Un très riche quart de siècle d'architecture vaudoise

École de la construction et bâtiment administratif à Tolochenaz. ©as

École de la construction et bâtiment administratif à Tolochenaz. ©as

Dans un livre-catalogue, Bruno Marchand et Pauline Schroeter consignent un quart de siècle d’architecture vaudoise, de 1975 à 2000.

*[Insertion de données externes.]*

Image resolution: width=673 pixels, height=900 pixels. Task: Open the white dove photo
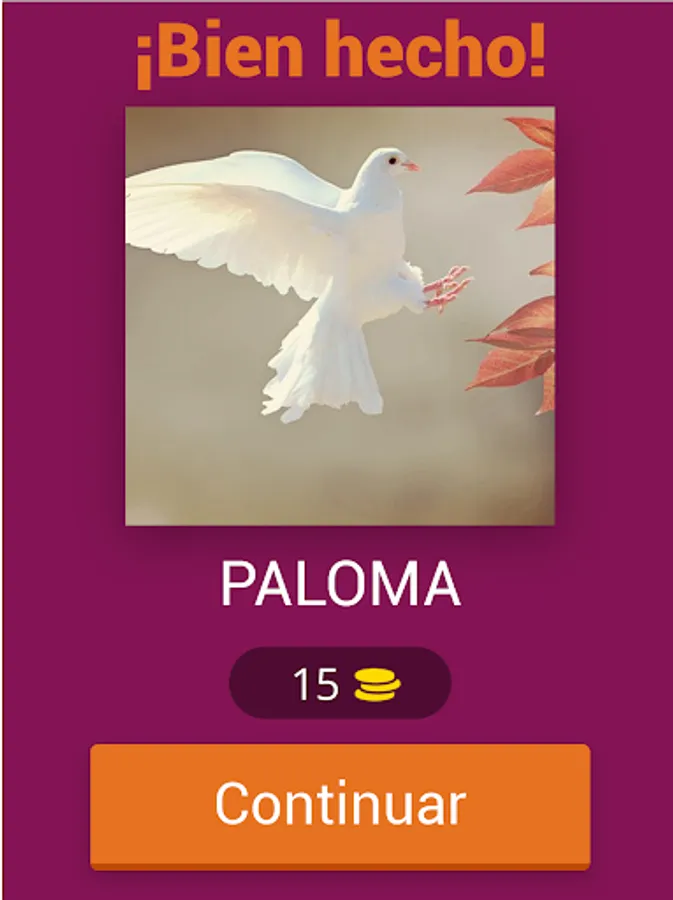pyautogui.click(x=340, y=316)
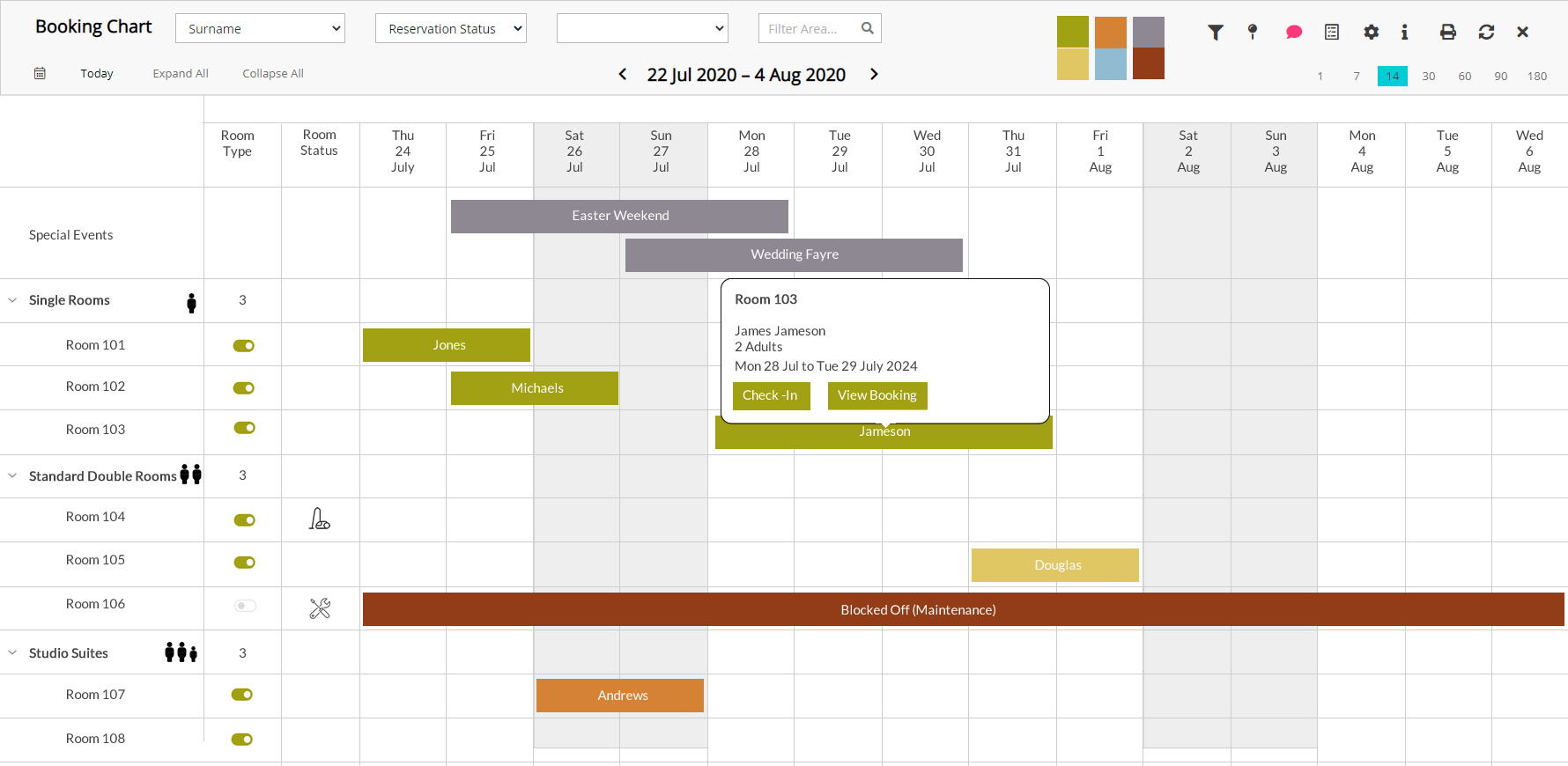Open the pink speech bubble comments

1293,33
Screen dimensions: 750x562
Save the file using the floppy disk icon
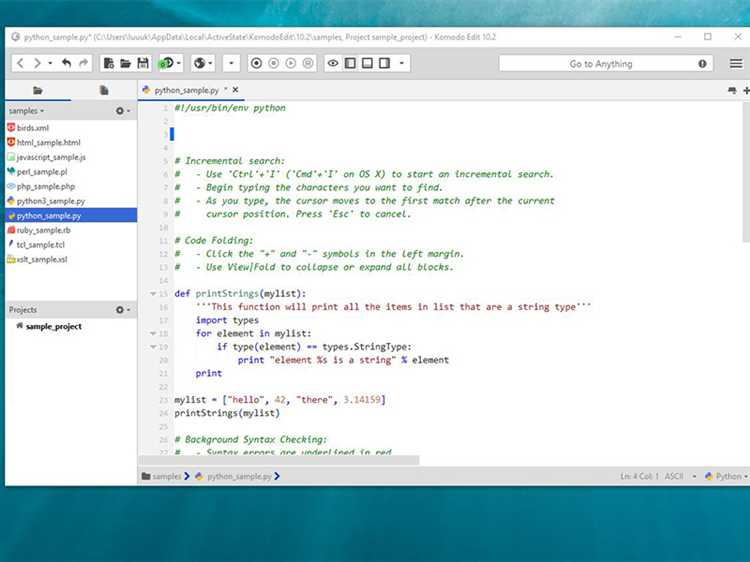143,63
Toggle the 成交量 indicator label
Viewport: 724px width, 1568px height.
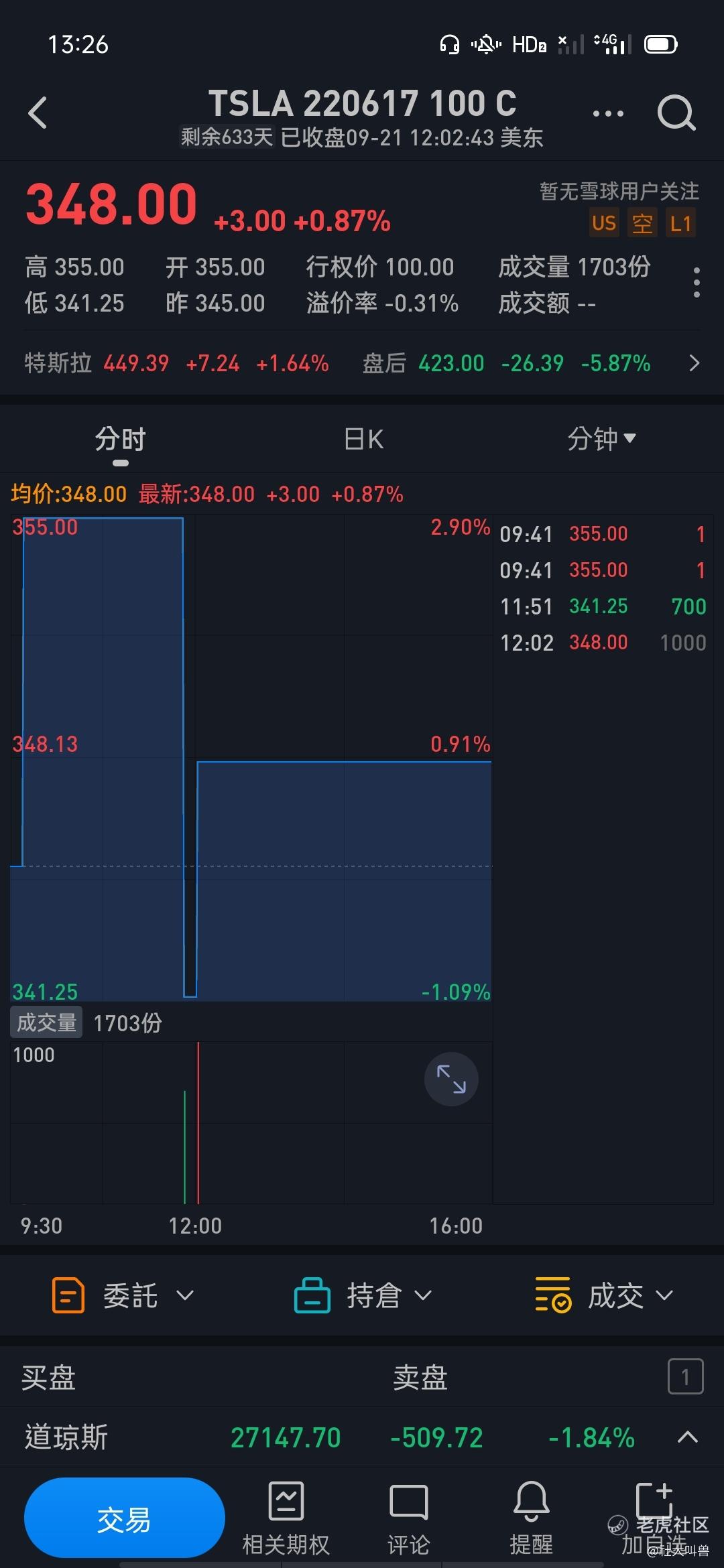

C’est une capite de vigne, une station de transformateurs électriques, un quartier de 250 appartements, un gymnase, une chaufferie à bois, un arsenal, une église ou une prison. Puis des dizaines de rénovations, transformations, réhabilitations et autres reconversions. Et des places, des routes, des bords de lac, des passerelles, des escaliers et des ascenseurs. Enfin, trois sites institutionnels majeurs - l’UNIL, l’EPFL et le CHUV – analysés à travers leur développement. Voilà en accéléré-résumé le déroulé du nouvel ouvrage que signent les architectes Bruno Marchand, professeur honoraire de l’EPFL, et Pauline Schroeter, collaboratrice scientifique à l’EPFL. Sur près 500 pages en noir blanc et en couleur, ils révèlent les perles de l’architecture du canton de Vaud durant le dernier quart du siècle dernier. Rencontre avec les auteurs.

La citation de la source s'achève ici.